The story about creation and naming of Hussainsagar lake is well known in Hyderabad. Lore goes that the reigning monarch at Golconda, Ibrahim Qutb Shah commissioned his son-in-law Hussan Shah Wali to construct the lake at the foothills of what came to be called Naubat Pahad. After the lake was completed, the king rode to the edge of the lake and asked about it from a passerby who told him that it is called “Hussain sahib cheruvu”. A disappointed king rode away and commissioned another lake and named it beforehand: Ibrahim cheruvu. Now, the area around the lake is still called Ibrahimpatnam.

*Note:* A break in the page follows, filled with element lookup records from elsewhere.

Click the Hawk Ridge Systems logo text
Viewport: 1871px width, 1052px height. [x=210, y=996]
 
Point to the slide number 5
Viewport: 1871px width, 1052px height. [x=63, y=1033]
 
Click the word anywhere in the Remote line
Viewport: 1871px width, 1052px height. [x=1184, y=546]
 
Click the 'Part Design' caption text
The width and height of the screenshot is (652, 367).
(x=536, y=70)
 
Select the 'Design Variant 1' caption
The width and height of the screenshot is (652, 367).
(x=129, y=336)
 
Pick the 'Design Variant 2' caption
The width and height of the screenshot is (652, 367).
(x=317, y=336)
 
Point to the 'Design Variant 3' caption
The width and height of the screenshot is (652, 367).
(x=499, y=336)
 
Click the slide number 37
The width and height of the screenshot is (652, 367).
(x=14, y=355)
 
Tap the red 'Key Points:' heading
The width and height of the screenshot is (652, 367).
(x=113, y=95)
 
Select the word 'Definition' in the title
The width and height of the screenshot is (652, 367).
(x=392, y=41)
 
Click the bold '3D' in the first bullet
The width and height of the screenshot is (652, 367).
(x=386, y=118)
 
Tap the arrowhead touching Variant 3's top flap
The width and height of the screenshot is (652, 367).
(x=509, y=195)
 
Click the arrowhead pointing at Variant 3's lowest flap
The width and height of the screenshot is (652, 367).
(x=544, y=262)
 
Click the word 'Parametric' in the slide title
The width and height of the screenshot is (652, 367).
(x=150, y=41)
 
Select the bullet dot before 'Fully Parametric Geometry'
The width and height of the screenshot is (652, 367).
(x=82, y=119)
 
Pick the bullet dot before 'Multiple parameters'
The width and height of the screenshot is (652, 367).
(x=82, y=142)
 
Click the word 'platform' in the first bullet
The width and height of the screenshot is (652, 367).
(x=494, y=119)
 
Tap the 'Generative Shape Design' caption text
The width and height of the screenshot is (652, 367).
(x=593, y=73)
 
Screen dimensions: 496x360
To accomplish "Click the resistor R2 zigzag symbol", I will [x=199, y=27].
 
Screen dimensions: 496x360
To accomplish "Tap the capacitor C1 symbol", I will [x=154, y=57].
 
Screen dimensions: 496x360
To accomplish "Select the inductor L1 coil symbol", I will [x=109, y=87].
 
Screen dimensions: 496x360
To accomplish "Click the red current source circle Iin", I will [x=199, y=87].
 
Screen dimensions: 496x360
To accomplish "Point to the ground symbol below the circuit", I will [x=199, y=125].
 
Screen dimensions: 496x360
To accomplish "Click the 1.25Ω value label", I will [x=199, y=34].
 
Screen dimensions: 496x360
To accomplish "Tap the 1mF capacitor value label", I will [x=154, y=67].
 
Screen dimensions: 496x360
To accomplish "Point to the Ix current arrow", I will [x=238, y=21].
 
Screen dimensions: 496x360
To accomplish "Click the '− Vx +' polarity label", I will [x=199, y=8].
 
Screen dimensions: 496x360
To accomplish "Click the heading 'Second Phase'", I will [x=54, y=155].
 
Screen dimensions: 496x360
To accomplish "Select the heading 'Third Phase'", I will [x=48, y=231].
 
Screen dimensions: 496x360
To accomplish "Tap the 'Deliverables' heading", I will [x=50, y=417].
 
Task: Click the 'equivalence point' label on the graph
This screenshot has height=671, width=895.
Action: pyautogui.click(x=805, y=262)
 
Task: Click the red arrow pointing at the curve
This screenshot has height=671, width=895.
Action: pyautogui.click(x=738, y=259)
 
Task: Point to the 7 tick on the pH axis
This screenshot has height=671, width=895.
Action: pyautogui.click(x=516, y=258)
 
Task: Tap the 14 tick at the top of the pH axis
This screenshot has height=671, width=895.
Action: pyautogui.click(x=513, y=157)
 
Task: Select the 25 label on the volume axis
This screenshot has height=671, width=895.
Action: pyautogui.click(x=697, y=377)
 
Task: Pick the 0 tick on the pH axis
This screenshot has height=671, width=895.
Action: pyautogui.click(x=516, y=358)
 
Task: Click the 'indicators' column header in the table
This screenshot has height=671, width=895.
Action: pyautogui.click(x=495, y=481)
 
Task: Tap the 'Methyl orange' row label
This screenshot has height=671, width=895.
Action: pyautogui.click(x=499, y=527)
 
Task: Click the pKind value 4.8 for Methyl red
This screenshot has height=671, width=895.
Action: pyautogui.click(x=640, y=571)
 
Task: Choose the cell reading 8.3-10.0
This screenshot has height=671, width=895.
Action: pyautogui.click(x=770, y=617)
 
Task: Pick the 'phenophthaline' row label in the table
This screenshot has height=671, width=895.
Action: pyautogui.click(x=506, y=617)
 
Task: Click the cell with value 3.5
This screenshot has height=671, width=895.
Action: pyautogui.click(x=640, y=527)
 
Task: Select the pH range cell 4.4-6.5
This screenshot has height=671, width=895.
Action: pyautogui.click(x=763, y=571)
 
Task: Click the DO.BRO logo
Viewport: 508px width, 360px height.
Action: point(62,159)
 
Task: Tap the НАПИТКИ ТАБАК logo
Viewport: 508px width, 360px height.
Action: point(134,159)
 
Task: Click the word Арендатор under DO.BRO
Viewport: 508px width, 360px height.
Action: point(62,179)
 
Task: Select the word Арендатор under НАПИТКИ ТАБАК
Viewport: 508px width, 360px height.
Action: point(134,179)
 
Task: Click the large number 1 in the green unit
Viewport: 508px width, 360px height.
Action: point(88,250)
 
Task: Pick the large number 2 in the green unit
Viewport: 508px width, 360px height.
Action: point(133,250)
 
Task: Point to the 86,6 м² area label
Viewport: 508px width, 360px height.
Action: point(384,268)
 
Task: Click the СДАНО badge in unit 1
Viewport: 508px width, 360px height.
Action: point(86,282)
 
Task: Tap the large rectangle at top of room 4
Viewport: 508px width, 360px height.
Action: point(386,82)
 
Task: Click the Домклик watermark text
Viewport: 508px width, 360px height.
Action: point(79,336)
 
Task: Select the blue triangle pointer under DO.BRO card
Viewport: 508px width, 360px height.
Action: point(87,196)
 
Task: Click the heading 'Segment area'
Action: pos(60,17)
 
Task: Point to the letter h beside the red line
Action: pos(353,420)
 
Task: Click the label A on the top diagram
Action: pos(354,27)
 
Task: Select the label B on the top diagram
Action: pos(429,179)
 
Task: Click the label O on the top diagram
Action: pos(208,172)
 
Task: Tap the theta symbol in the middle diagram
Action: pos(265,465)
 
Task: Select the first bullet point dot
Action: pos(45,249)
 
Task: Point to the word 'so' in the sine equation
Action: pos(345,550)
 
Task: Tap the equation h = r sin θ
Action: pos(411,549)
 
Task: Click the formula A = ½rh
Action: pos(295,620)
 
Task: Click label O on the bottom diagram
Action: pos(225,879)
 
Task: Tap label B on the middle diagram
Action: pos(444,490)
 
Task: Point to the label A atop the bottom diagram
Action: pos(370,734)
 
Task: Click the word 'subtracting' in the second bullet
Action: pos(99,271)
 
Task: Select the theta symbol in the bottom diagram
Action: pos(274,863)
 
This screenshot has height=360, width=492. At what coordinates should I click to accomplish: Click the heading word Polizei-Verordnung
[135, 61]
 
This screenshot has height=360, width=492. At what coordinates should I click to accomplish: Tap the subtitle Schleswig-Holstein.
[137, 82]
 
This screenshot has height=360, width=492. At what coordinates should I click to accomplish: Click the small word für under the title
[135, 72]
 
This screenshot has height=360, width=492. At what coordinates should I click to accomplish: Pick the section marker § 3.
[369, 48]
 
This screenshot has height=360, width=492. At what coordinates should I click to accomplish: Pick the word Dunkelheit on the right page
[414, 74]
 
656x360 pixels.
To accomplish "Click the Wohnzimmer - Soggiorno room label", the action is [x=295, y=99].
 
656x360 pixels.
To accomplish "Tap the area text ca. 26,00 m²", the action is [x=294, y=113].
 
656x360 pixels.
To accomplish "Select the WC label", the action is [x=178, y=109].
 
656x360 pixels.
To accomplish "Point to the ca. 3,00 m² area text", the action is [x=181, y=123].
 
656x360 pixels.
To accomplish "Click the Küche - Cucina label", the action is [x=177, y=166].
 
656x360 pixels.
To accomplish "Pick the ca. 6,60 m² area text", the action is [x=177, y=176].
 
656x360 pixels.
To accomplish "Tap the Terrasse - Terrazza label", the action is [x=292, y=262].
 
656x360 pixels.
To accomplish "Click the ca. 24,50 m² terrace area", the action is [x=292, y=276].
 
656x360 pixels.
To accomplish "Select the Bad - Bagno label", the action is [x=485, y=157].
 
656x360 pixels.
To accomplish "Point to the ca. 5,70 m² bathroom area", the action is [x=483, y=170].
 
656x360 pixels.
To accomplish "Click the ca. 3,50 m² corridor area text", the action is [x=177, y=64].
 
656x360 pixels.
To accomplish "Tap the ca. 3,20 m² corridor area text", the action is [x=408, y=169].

But there was one more lake or rather a township that Ibrahim Qutb Shah commissioned. If the location were correct and had things progressed as the king imagined, that would have been the city we would all be living in, rather than Hyderabad.
The township was developed on the other side of Golconda on the other shore of Musi. A massive lake was dug up, gardens were planted to keep the area cool, stepwells were dug for people to use the water and a bridge across the lake’s sluice gate was also laid.
But alas! Nature had different ideas. The township was on a higher ground and immediately a water crisis laid it low. It was abandoned a few years later and then in 1573, Ibrahim Qutb Shah built what is called Purana Pul.
Hyderabad developed on the other side of the bridge laid by Ibrahim Qutb Shah.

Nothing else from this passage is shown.